Indicate by check mark whether the registrant is an emerging growth company as defined in Rule 405 of the Securities Act of 1933 (§230.405 of this chapter) or Rule 12b-2 of the Securities Exchange Act of 1934 (§240.12b-2 of this chapter).
Emerging growth company ☐
If an emerging growth company, indicate by check mark if the registrant has elected not to use the extended transition period for complying with any new or revised financial accounting standards provided pursuant to Section 13(a) of the Exchange Act. ☐
Item 4.01. Changes in Registrant’s Certifying Accountant.

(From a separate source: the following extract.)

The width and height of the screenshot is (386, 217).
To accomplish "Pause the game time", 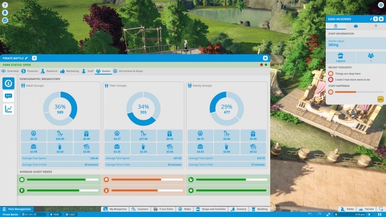I will pyautogui.click(x=380, y=215).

On March 18, 2022, the Audit Committee (“Audit Committee”) of the Board of Directors of Leonardo DRS, Inc. (the “Company”) selected Ernst & Young LLP (“EY”) as the Company’s independent registered public accounting firm for the Company’s fiscal year ending December 31, 2022, subject to completion of EY’s standard client acceptance procedures and execution of an engagement letter. The Company will dismiss KPMG LLP (“KPMG”), which is currently serving as the Company’s independent registered public accounting firm, upon completion of their audit of the Company’s consolidated financial statements as of and for the year ended December 31, 2021, and the issuance of their report thereon. The Audit Committee has selected EY in connection with the selection by the Company’s ultimate parent Leonardo S.p.A. of an affiliate of EY to serve as independent auditors of Leonardo S.p.A. in light of European mandatory audit firm rotation rules.

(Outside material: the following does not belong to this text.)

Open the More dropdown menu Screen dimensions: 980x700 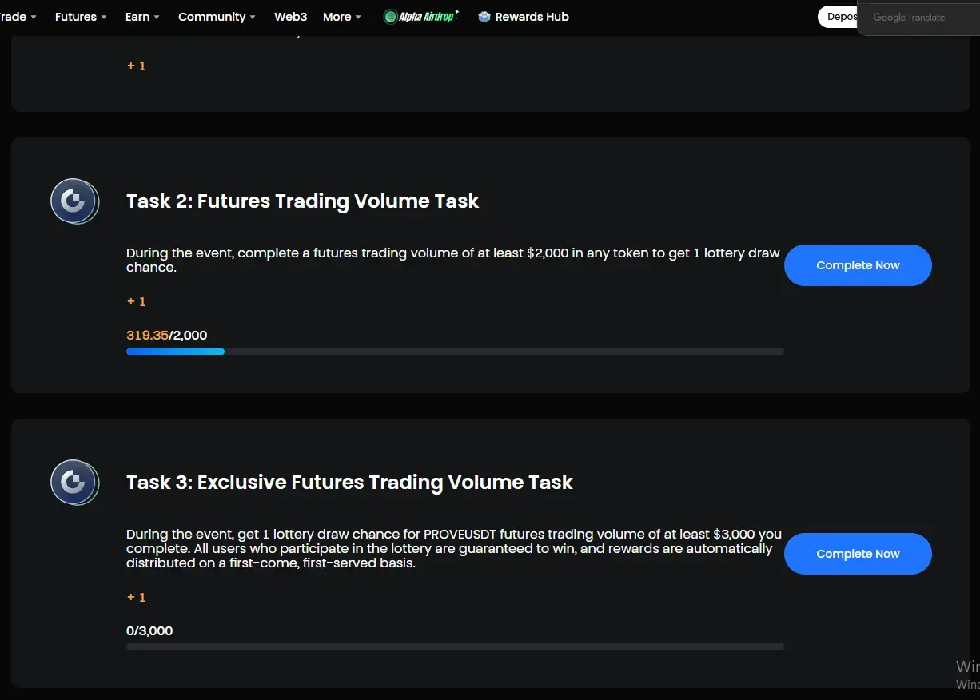click(342, 17)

KPMG’s reports on the Company’s consolidated financial statements as of and for the fiscal years ended December 31, 2019 and 2020 did not contain any adverse opinion or disclaimer of opinion, nor were they qualified or modified as to uncertainty, audit scope, or accounting principles, except that KPMG's report on the Company’s consolidated financial statements as of and for the years ended December 31, 2019 and 2020, which contained an unqualified opinion that the financial statements present fairly, in all material respects, the Company’s financial position, results of operations and cash flows in conformity with U.S. generally accepted accounting principles, included an emphasis-of-matter paragraph stating that “As discussed in Note 1 to the consolidated financial statements, the Company has changed its method of accounting for leases as of January 1, 2019 in accordance with the adoption of Accounting Standard Codification (ASC) Topic 842, Leases.”
During the fiscal years ended December 31, 2019 and 2020, and the subsequent interim periods through March 18, 2022, there were: (i) no disagreements within the meaning of Item 304(a)(1)(iv) of Regulation S-K and the related instructions between the Company and KPMG on any matters of accounting principles or practices, financial statement disclosure, or auditing scope or procedure which, if not resolved to KPMG’s satisfaction, would have caused KPMG to make reference thereto in their reports; or (ii) no “reportable events” within the meaning of Item 304(a)(1)(v) of Regulation S-K.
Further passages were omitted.